When to Switch Dog Food
As your dog grows and changes, his nutritional needs change, too. How do you know when to switch your dog’s food? Let our canine nutrition experts help you decide when and how to make the switch.
Switching from a Puppy to Adult Formula
Is your puppy approaching adult size? It happens in the blink of an eye. While your puppy may look larger than he did a few months ago, he may still benefit from the specialized nutrition in puppy formulas, like DHA to help support vision and brain development. The best time to switch your puppy to an adult formula is when he stops growing. This depends on his breed size. Small breeds reach their full adult size around one year, and medium-size breeds between 12-14 months. If your puppy is a large breed, he may not stop growing until closer to his second birthday. Before you switch, ask your veterinarian if the time is right for your puppy to start eating an adult formula.
Switching to a Healthy Weight Formula
Like us, dogs’ metabolisms slow down as they age, which can lead to weight gain. Overweight or obese dogs are at a much higher risk for diabetes, heart disease, and liver disease. It’s very important to make sure your dog gets enough exercise and the right nutrition to maintain an ideal body condition. If your dog gains weight and you can no longer feel his ribs, see your veterinarian to rule out any medical causes and talk about switching to a weight control formula with fewer calories.

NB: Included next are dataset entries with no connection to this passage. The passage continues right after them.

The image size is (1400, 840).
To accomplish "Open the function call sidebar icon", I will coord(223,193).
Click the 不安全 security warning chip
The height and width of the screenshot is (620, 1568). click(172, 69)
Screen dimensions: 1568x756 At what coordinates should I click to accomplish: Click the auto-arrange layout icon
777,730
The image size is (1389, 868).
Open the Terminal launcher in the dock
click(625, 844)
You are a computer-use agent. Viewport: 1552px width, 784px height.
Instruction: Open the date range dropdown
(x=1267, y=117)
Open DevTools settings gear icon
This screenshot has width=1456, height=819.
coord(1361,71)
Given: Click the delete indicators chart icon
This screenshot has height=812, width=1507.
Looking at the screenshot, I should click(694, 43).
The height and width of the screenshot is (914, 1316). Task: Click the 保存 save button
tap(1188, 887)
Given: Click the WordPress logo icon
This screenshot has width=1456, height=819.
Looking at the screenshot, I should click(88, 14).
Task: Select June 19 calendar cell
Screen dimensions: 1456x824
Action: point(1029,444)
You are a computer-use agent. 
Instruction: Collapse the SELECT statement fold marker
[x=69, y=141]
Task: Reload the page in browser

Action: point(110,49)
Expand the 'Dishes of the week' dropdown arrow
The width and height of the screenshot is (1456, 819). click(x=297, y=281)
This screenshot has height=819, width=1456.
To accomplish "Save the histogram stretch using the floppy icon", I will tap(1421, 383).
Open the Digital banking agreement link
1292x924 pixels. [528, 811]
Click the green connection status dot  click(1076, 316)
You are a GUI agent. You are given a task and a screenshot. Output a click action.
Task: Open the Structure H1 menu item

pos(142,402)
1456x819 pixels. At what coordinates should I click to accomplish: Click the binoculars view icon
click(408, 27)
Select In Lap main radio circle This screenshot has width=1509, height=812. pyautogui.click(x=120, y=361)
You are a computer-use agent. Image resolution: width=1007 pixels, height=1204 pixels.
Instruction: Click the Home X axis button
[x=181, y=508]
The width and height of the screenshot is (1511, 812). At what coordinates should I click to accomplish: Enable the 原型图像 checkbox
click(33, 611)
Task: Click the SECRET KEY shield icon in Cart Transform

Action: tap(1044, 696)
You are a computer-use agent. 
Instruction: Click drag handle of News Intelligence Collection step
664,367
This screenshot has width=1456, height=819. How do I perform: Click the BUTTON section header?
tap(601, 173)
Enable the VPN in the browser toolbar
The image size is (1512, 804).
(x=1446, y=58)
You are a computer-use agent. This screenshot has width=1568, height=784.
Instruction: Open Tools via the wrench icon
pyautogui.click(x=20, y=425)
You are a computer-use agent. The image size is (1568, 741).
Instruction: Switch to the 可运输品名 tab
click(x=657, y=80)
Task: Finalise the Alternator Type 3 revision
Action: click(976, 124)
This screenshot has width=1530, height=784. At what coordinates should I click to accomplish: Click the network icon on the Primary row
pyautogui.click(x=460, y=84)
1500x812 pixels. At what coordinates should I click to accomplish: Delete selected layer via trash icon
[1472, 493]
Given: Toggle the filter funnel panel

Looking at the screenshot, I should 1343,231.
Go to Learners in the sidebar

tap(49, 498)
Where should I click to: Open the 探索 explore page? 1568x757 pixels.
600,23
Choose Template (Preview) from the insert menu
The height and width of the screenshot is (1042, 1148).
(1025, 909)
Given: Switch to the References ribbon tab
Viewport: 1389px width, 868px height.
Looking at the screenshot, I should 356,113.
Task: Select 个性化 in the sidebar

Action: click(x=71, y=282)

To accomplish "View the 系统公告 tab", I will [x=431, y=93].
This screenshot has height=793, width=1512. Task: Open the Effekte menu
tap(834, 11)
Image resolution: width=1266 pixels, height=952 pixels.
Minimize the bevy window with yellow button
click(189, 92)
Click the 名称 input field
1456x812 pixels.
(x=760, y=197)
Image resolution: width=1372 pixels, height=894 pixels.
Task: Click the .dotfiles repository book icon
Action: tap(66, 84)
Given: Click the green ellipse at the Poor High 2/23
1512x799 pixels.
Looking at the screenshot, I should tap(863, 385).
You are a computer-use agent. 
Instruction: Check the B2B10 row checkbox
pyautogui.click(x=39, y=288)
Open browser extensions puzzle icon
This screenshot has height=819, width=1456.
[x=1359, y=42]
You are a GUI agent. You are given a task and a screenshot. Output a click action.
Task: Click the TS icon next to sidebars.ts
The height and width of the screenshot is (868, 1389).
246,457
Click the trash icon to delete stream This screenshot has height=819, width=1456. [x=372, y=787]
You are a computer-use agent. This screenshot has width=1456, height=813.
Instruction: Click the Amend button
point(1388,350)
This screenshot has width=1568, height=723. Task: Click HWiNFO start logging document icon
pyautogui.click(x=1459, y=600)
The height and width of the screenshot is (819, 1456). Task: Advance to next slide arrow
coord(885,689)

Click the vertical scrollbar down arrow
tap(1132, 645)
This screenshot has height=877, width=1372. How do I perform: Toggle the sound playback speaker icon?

Switching from an Adult to Senior Formula
If your dog is seven years old or older, he may be in his senior years. Older dogs can benefit from senior formulas because they provide a unique blend of protein, fats, and other essential nutrients to help maintain lean muscle mass and a healthy immune system. Many senior formulas also contain glucosamine to help support healthy joints.
Transitioning Your Adopted Pet to a New Food
Adopting a new cat or dog means plenty of changes for both you and your pet. Many new pet parents will opt to feed their new addition something different from what they were eating at the shelter or foster home. However, abruptly switching foods can upset your dog or cat’s digestive system, so it’s best to make this change slowly.
Although you’ll be anxious to see the difference your new food can make in your dog, please allow 7 – 10 days to ease the transition from his current food. Each day, simply feed a little less of the previous food and a little more of the new food until you’re feeding the new food exclusively.
Before making a change to your dog’s diet, consult your veterinarian and research your options. Giving your dog the right food to support his changing body is one of the most important things you can do to help ensure that he lives a long, healthy life.